# [Task goal]
The required result is a copy of each line below in which "screenshot" appears.

# [Material provided]
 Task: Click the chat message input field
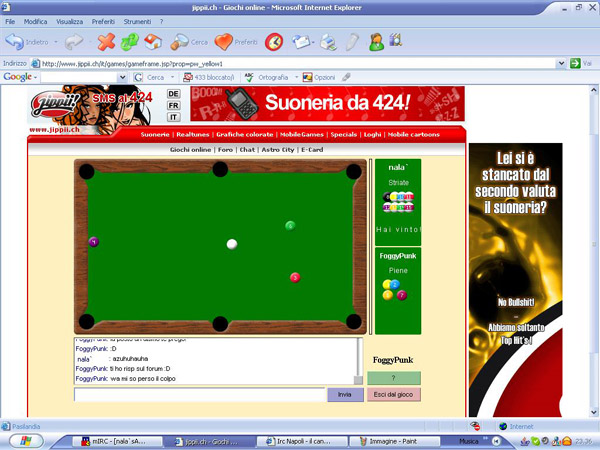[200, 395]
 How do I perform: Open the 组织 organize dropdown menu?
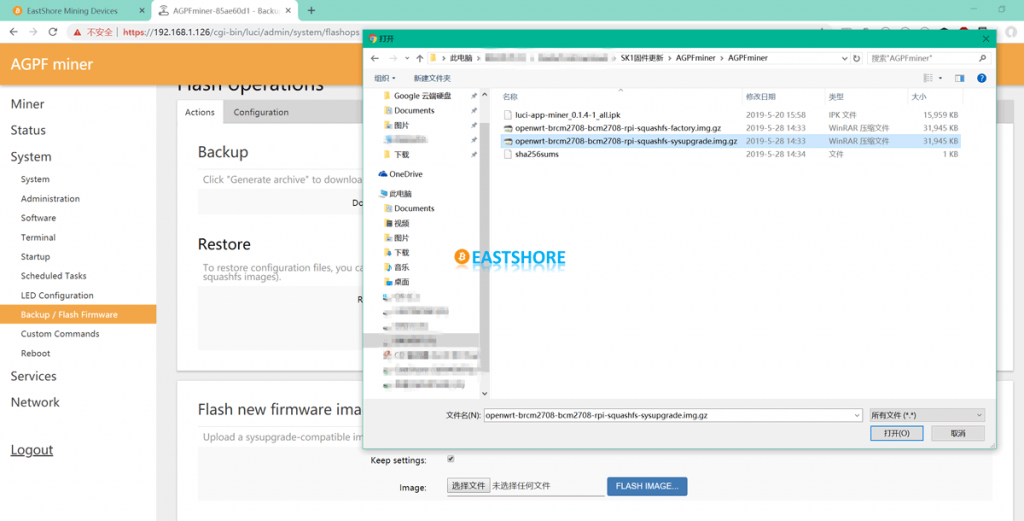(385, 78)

* * *

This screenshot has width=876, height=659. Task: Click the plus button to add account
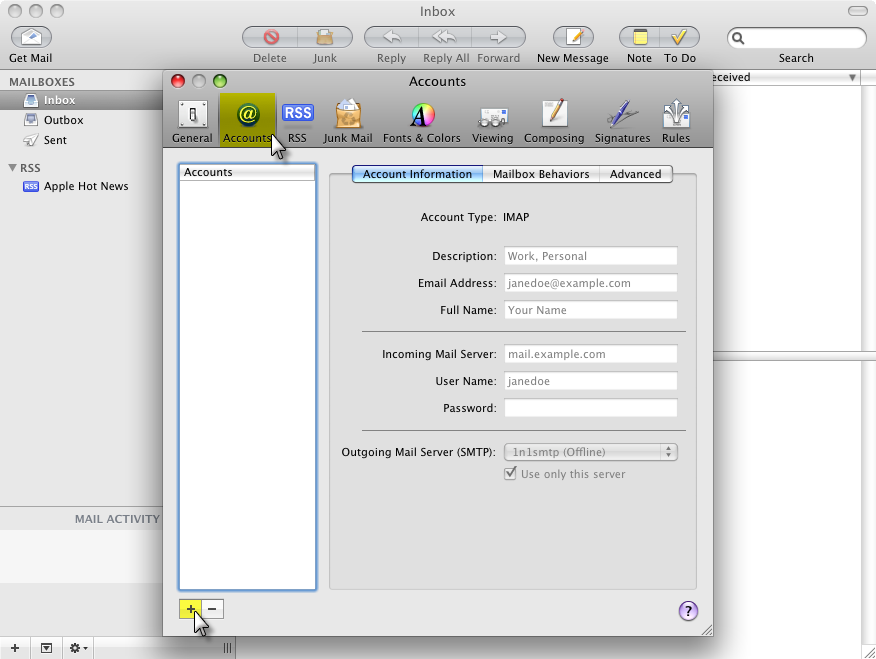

--

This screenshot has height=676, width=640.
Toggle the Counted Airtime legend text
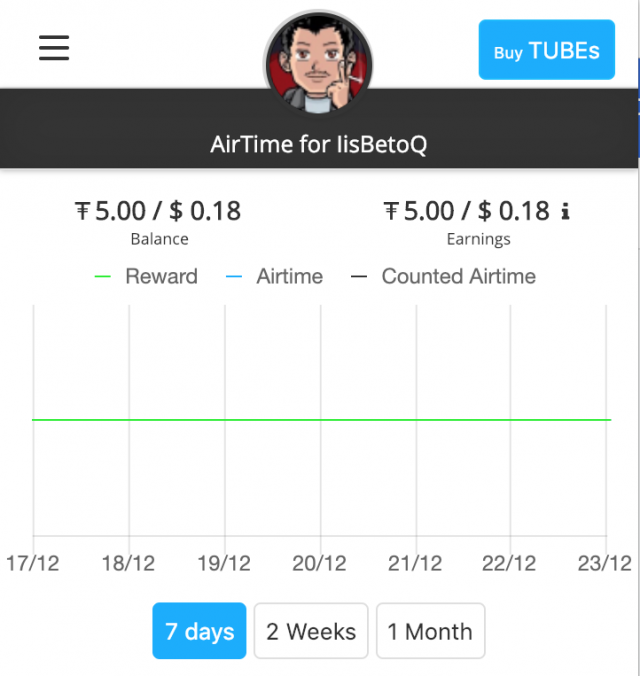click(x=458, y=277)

# [Solution to this task]
This screenshot has width=876, height=659. Task: Click the plus button to add account
This screenshot has height=676, width=640.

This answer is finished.